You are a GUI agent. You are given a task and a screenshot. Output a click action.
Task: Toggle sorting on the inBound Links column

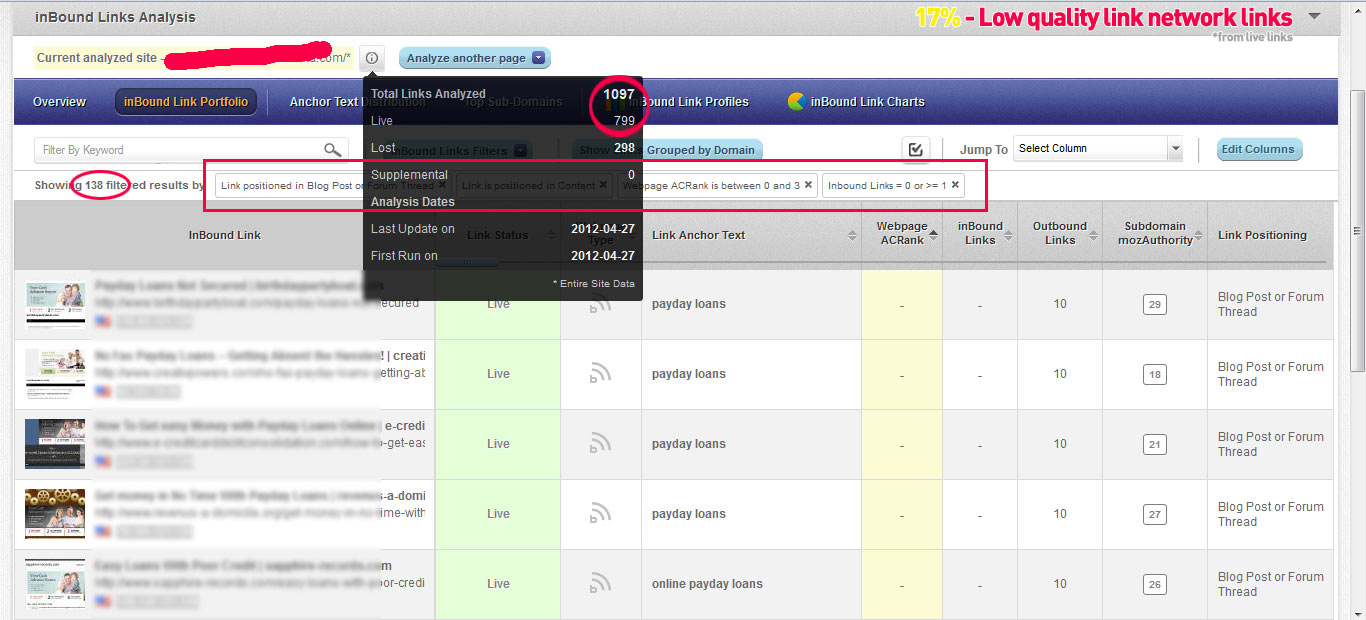pyautogui.click(x=1008, y=235)
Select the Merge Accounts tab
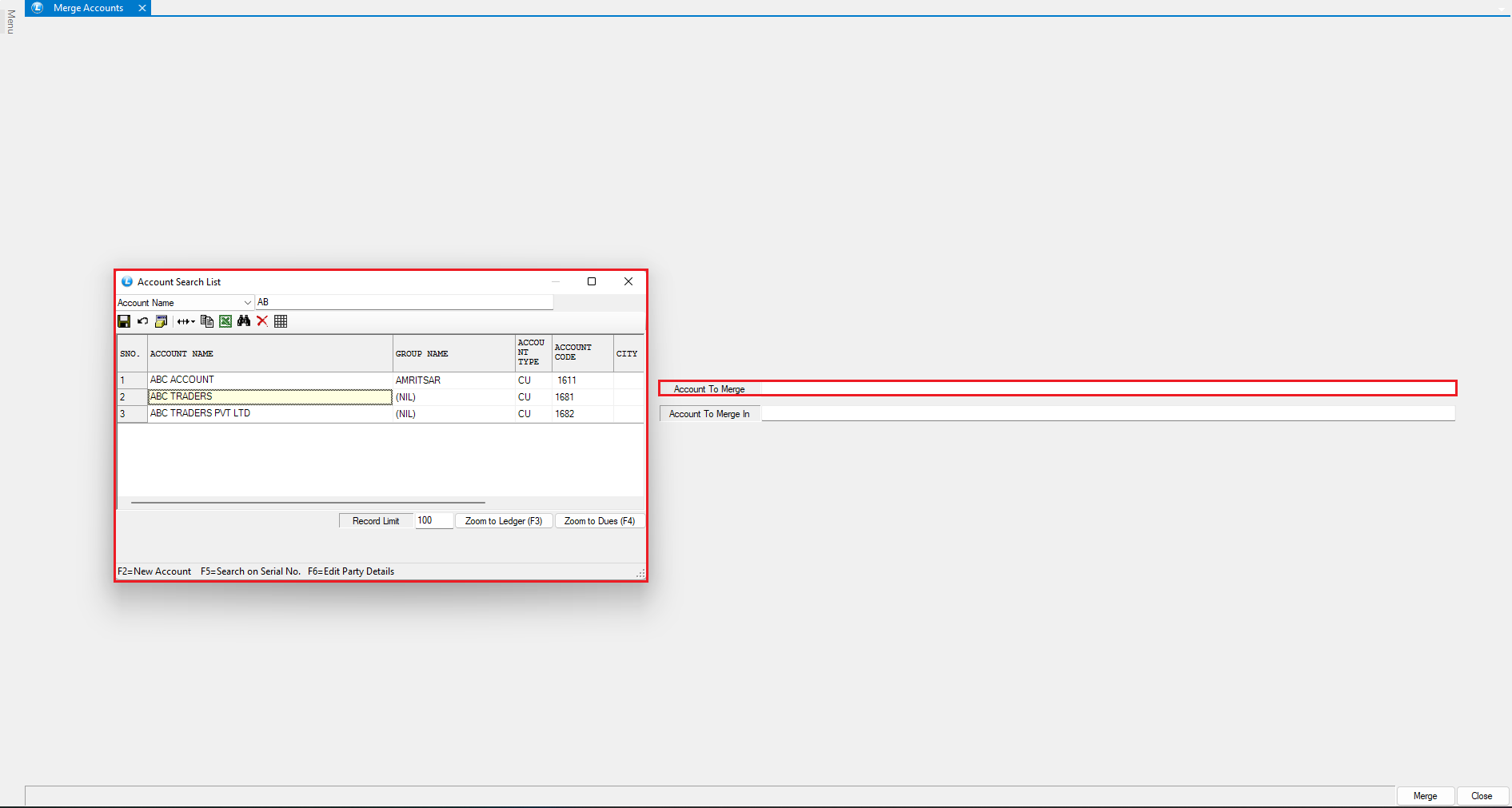Viewport: 1512px width, 808px height. point(88,8)
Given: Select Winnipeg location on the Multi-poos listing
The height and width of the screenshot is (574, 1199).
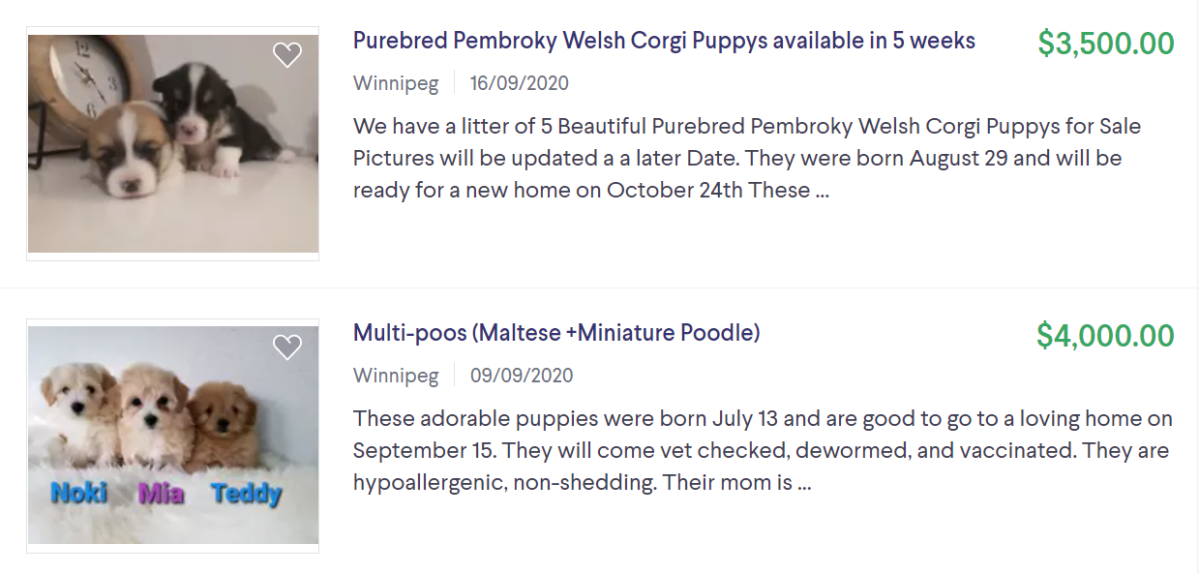Looking at the screenshot, I should (395, 376).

==========

WORK TO BE COMPLETED: Repeat only the lines between the top of the entries above and the line containing "Given: Select Winnipeg", both ends included, without the pictures.

RESULT OF THE TASK:
You are a GUI agent. You are given a task and a screenshot. Output a click action.
Task: Toggle sorting on the inBound Links column

pyautogui.click(x=1008, y=235)
Select the Merge Accounts tab
Viewport: 1512px width, 808px height. point(88,8)
Given: Select Winnipeg location on the Multi-poos listing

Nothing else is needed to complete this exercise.